This weeks’ excursion to Eastern State Penitentiary (ESP) was my first visit exploring the site. Last year, I volunteered at Bache-Martin Elementary School located directly behind the penitentiary. My first time traveling to the school, I only saw the back walls and I remember wondering if a prison could be detrimental to the student’s learning. However, I soon realized it was not just any prison, but Eastern State, a historical monument. Its presence enriches the surrounding community and acts as a central reference point for locals.
The historical importance of ESP continues to increase tourism into the surrounding area. As the world’s first penitentiary, its purpose was to aid inmates’ rehabilitation through silent confinement. The walls are deteriorating, but are not being renovated; this physical evidence adds to the sense of place and proves its history. Sparse images on the walls depict influential famous Philadelphia figures such as Benjamin Franklin and Benjamin Rush, placing the Penitentiary in context with visitors’ common knowledge of the city and illuminating its significance. Its change over time from a place of individual confinement to a incarcerated community. As development and expansion increased inside the walls, a separate community formed in the surrounding area. After its closing and establishment as a museum, these communities converged. ESP was originally 2 miles outside of Philadelphia city limits, but currently rests in the center of a prospering community.

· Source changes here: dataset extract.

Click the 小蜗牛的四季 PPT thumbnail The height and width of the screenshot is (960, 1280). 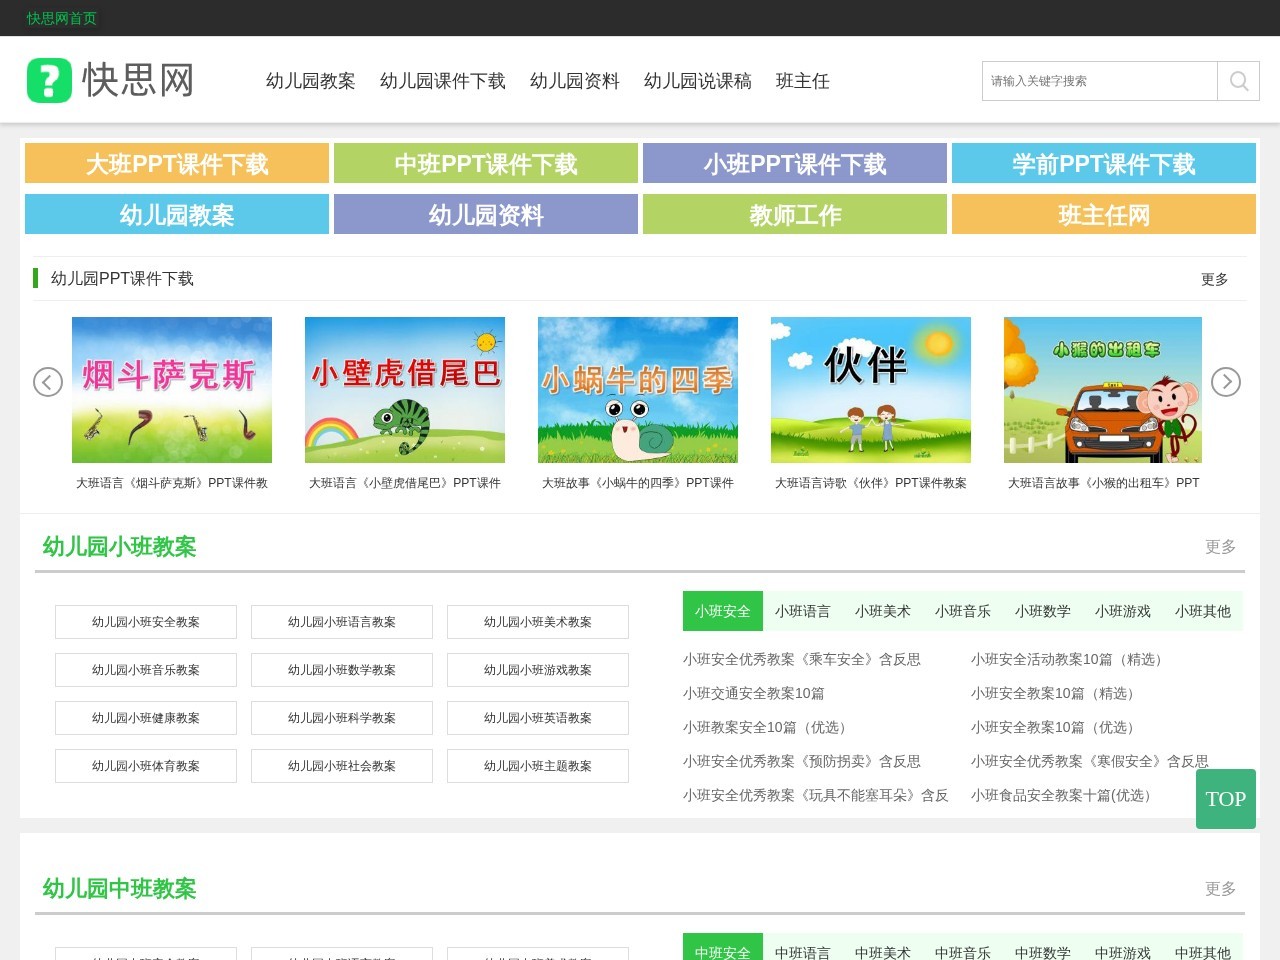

Community is the formation of “collective identities” the sense of “belonging” (Crooke 174). The neighborhood surrounding the school and ESP is well kept, possibly due to the importance and popularity of the neighborhood’s central ESP. Bache-Martin’s small playground is also located on ESP grounds and is maintained by Friends of Eastern State Penitentiary Park. The school administrators recently received a grant from Friends to improve their annual fall festivals. Supporters of ESP involved in the maintenance of the site are also involved in community development. ESP is the community; the attention and publicity it has received is cause for investments. This monetary support in turn built the neighborhoods and continues to give them cause for rehabilitation.
Connections between museums and surrounding communities are increasing survival tactics benefiting both the site and its locals. It is often employed by museums and embraced by the community. It also promotes cooperation and aids in solving local social problems such as crime (Crooke 182). I continue to support the integration of haunted tours into museum programming because it increases revenue which then is recycled into the surrounding community. However, it should be required that any lack of historical accuracy should be explained to visitors. Visitors enter with a preconceived notions of fear associated with prisons and especially confinement. ESP cannot nullify these socially perceived connotations, but they can help provide the educate visitors about the foundations for these fears.